This article originally appeared on the Special Needs Answers website. To view the original article, click here.
If a person with special needs receives a large personal injury award, paying for health insurance could become an unaffordable expense unless precautions are taken. Consider the case of Paula Homan, a 63-year-old California woman who was seriously injured in a car accident in 1980. Ms. Homan obtained an $800,000 settlement from the city where the crash took place. Half of the settlement covered Ms. Homan’s past medical expenses and fees and the remainder was used to purchase an annuity that now pays her about $4,800 a month.
The funds from Ms. Homan’s annuity have always been enough to cover the cost of her caretaker and some other minimal expenses, but she has never been able to afford medical insurance. Instead, her aging parents pay her premiums, which amounted to more than $1,000 a month in 2011. Ms. Homan’s father explained to a reporter that because Ms. Homan’s annuity income is so high, she is unable to qualify for public benefits like Medicaid that would make private insurance coverage unnecessary. As Ms. Homan ages, her parents worry about the increasing cost of insuring her and wonder what will happen to her when they are no longer able to cover her premiums.
It appears that this situation could have been avoided through the use of a “first-party” special needs trust. (The law in this area was very different in the early 1980’s, so options that are currently available to people in Ms. Homan’s situation may not have even existed when she was injured.) A first-party special needs trust is a trust that is designed to hold the individual assets of a person with special needs, and it is typically created for large accident settlements and inheritances that are given directly to a person with special needs. If properly drafted, the funds held in a first-party special needs trust will not count against a person with special needs if she requires government assistance in the future, but the government may be able to recover some of the cost of that assistance from the funds remaining in the trust when the beneficiary dies.

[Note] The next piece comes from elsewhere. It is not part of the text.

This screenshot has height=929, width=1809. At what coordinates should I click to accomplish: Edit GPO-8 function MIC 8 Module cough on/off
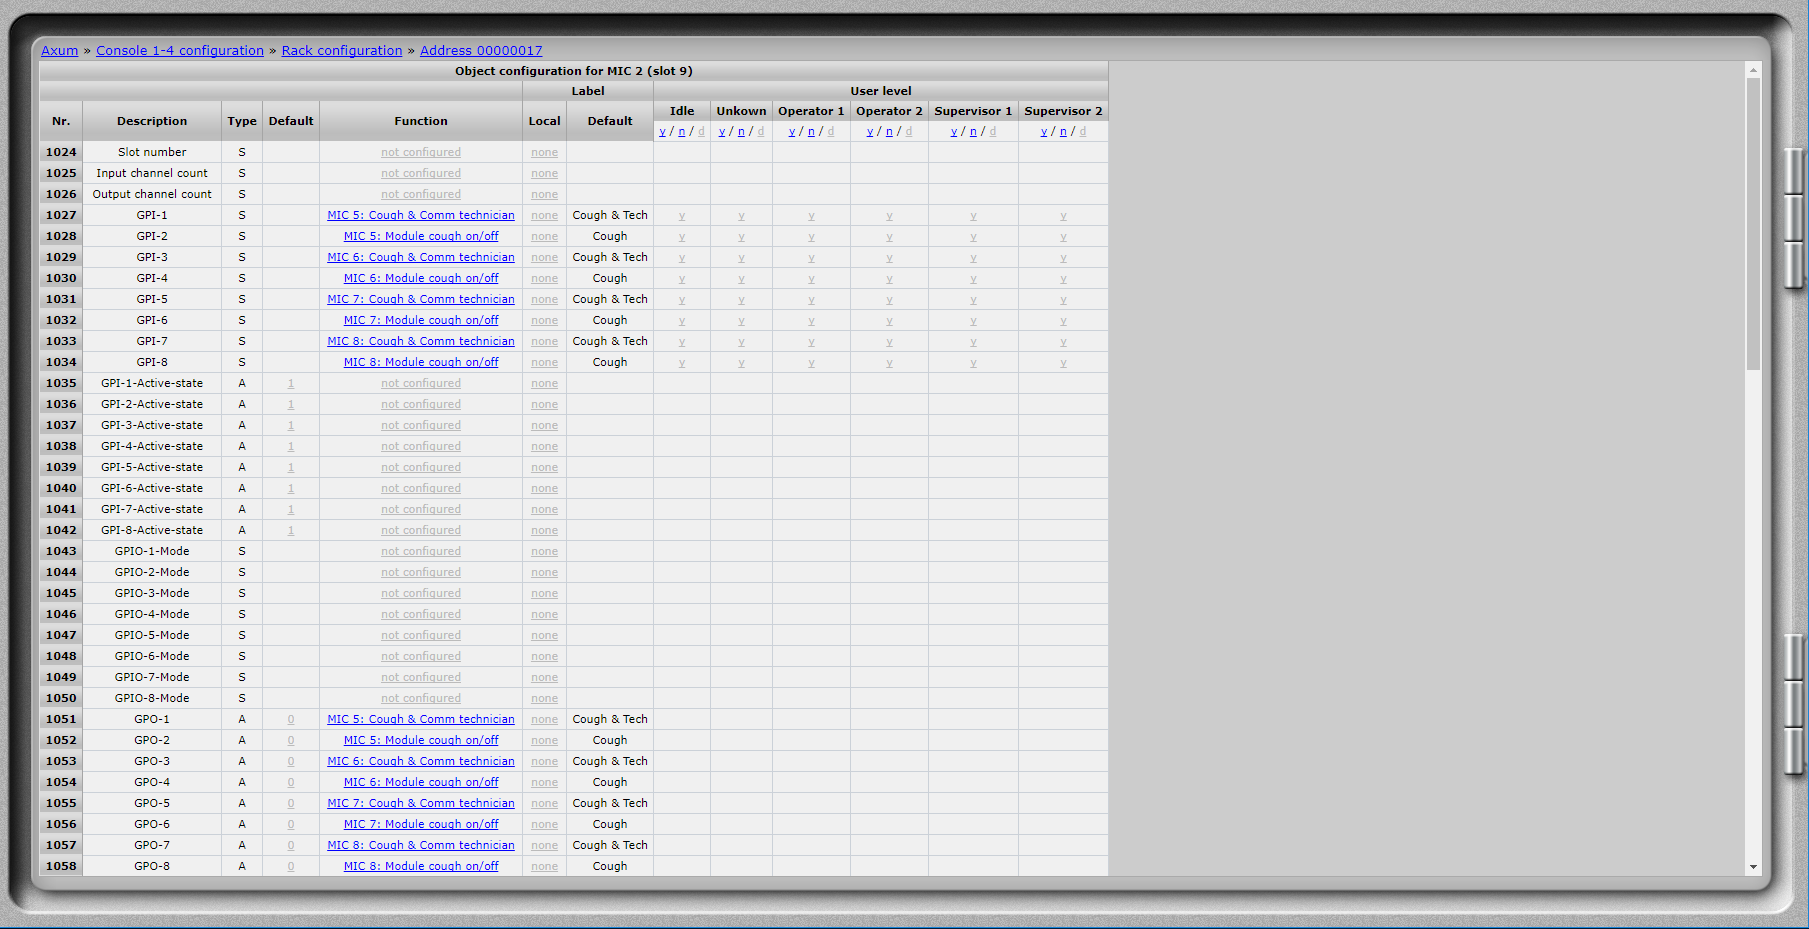point(421,867)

If Ms. Homan’s injury had occurred recently, she could have created the first-party special needs trust and her annuity payments could have been directed right into the trust. In this scenario, the annuity income would not be attributed to Ms. Homan and, barring other disqualifying factors, she could qualify for Medicaid. The funds in the trust could still be used as they are now — to supplement Ms. Homan’s medical insurance and provide her with live-in care. Ms. Homan’s parents would be able to save thousand of dollars a year and not have to worry about their daughter’s future health care because she would have affordable comprehensive coverage.
First-party special needs trusts are not appropriate in all situations, but if you have been injured and are thinking of settling your case, you should certainly consider first speaking to your qualified special needs planner about creating one; it could pay dividends for years to come.